→ Objectif visé A:
Répondez à ces questions d'après l'article sur CHEOPS :
(i) Combien de nouvelles exoplanètes l'équipe européenne a-t-elle confirmées ?
(ii) À quelle date CHEOPS a-t-il été lancé ?
(iii) Avec quel satellite de la NASA la synergie de CHEOPS a-t-elle été exploitée ?
→ Objectif visé B:
Quels sigles l'article sur CHEOPS donne-t-il entre parenthèses après un nom développé ? Indiquez chacun avec ce nom.
→ Objectif visé C:
Reproduisez le passage de l'article sur CHEOPS qui s'ouvre sur les mots contenant "D’insaisissables planètes jouent" et se ferme sur "National (PRN) PlanetS.".

→ Document:
D’insaisissables planètes jouent à «cache-cache» avec CHEOPS
Une équipe européenne est parvenue à confirmer l’existence de quatre nouvelles exoplanètes grâce au télescope spatial CHEOPS.
Représentation artistique du télescope spatial CHEOPS. © ESA / ATG medialab
À l’aide du télescope spatial CHEOPS, une équipe européenne incluant des astronomes des universités de Genève (UNIGE) et Berne (UNIBE) a réussi à confirmer sans équivoque l’existence de quatre nouvelles exoplanètes. Ces quatre mini-Neptunes sont plus petites et plus froides, et donc plus difficiles à détecter, que les Jupiters chauds, un type d’exoplanètes abondamment identifié jusqu’à présent. Deux des quatre articles scientifiques résultant de cette étude sont signés par des chercheurs/euses de l’UNIGE et de l’UNIBE, ainsi que par des membres du Pôle de Recherche National (PRN) PlanetS.
CHEOPS est une mission conjointe de la Suisse et de l’Agence Spatiale Européenne (ESA), sous la direction de l’Université de Berne (UNIBE) en collaboration avec l’Université de Genève (UNIGE). Depuis son lancement en décembre 2019, les mesures extrêmement précises de CHEOPS ont contribué à de nombreuses découvertes clés dans le domaine des exoplanètes.
Les membres du PRN PlanetS Dr. Solène Ulmer-Moll, post-doctorante au Département d’astronomie de la Faculté des sciences de l’UNIGE et au sein de la Division de la recherche spatiale et des sciences planétaires de l’Institut de physique de l’UNIBE, et Dr. Hugh Osborn, post-doctorant au sein de la Division de la recherche spatiale et des sciences planétaires de l’Institut de physique de l’UNIBE, ont exploité la synergie unique de CHEOPS avec le satellite TESS de la NASA afin de détecter une série d’exoplanètes jusque-là insaisissables.

→ Matériel fourni:

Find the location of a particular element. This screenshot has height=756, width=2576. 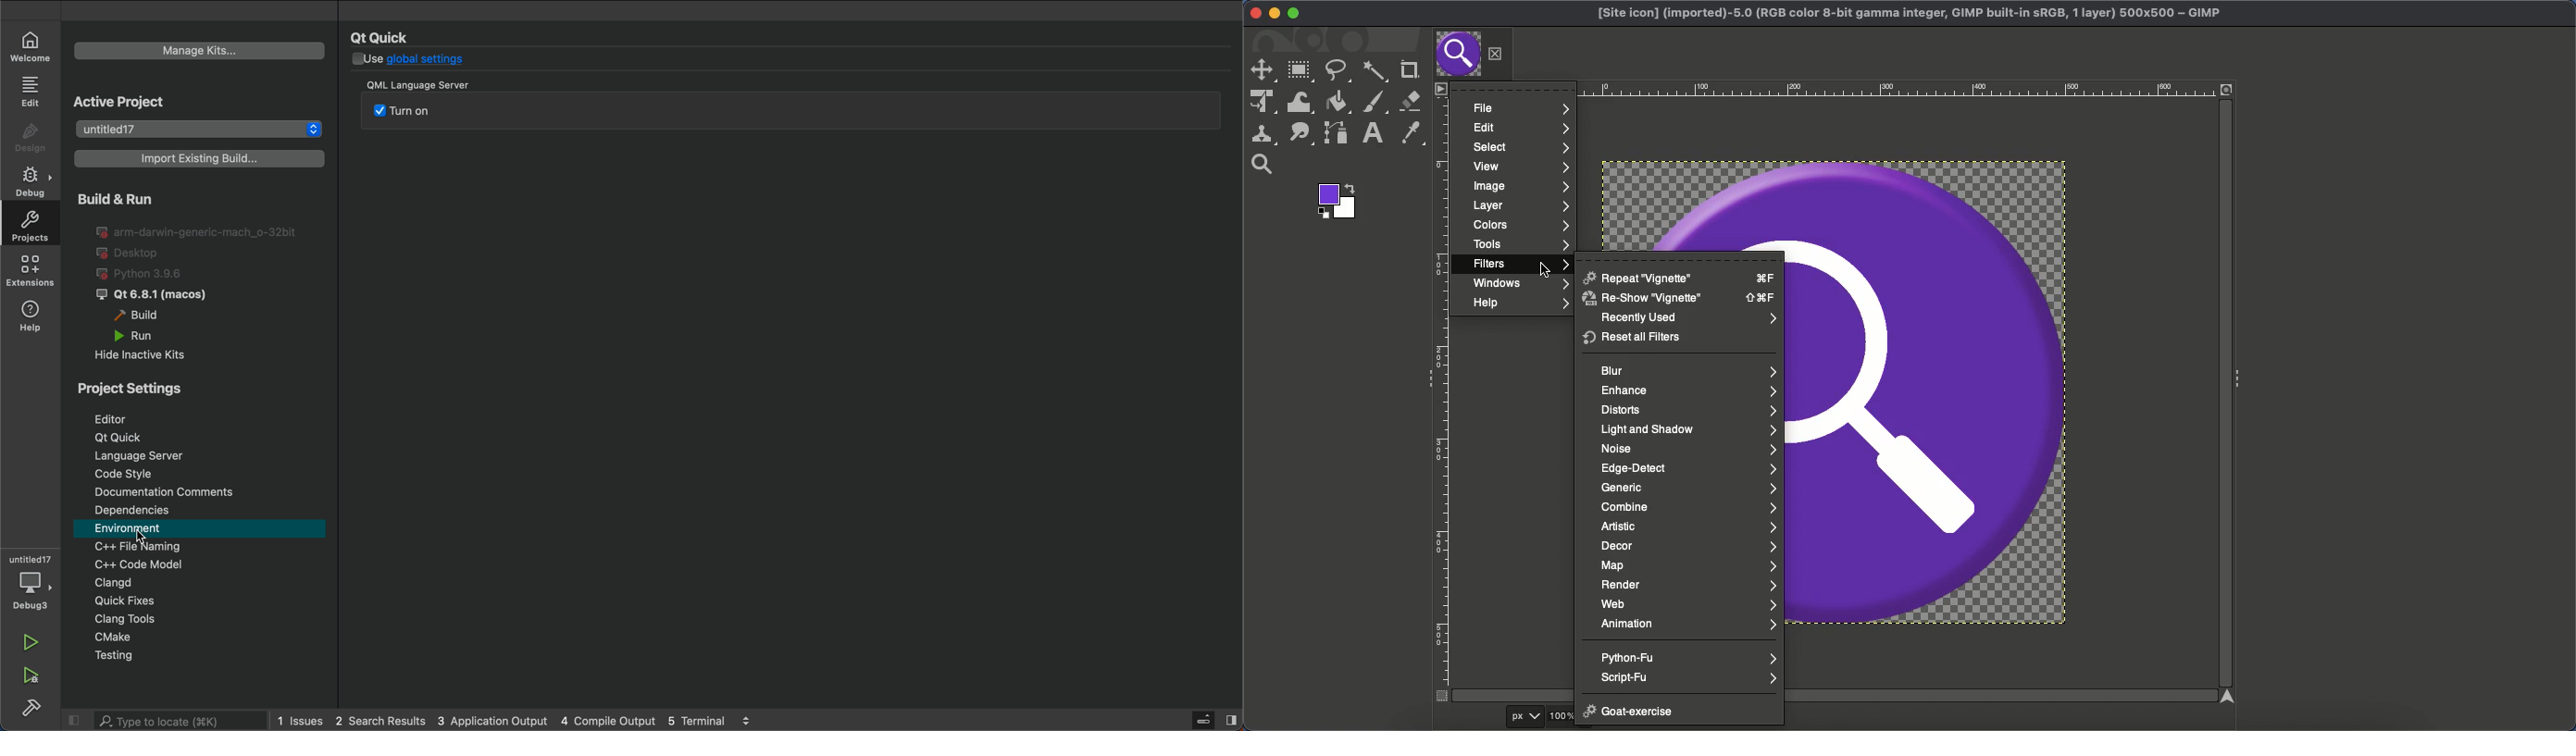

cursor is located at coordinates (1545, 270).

→ Bonne réponse A:
(i) Quatre.
(ii) En décembre 2019.
(iii) Le satellite TESS.

→ Bonne réponse B:
UNIGE : université de Genève
UNIBE : université de Berne
PRN : Pôle de Recherche National
ESA : Agence Spatiale Européenne

→ Bonne réponse C:
D’insaisissables planètes jouent à «cache-cache» avec CHEOPS
Une équipe européenne est parvenue à confirmer l’existence de quatre nouvelles exoplanètes grâce au télescope spatial CHEOPS.
Représentation artistique du télescope spatial CHEOPS. © ESA / ATG medialab
À l’aide du télescope spatial CHEOPS, une équipe européenne incluant des astronomes des universités de Genève (UNIGE) et Berne (UNIBE) a réussi à confirmer sans équivoque l’existence de quatre nouvelles exoplanètes. Ces quatre mini-Neptunes sont plus petites et plus froides, et donc plus difficiles à détecter, que les Jupiters chauds, un type d’exoplanètes abondamment identifié jusqu’à présent. Deux des quatre articles scientifiques résultant de cette étude sont signés par des chercheurs/euses de l’UNIGE et de l’UNIBE, ainsi que par des membres du Pôle de Recherche National (PRN) PlanetS.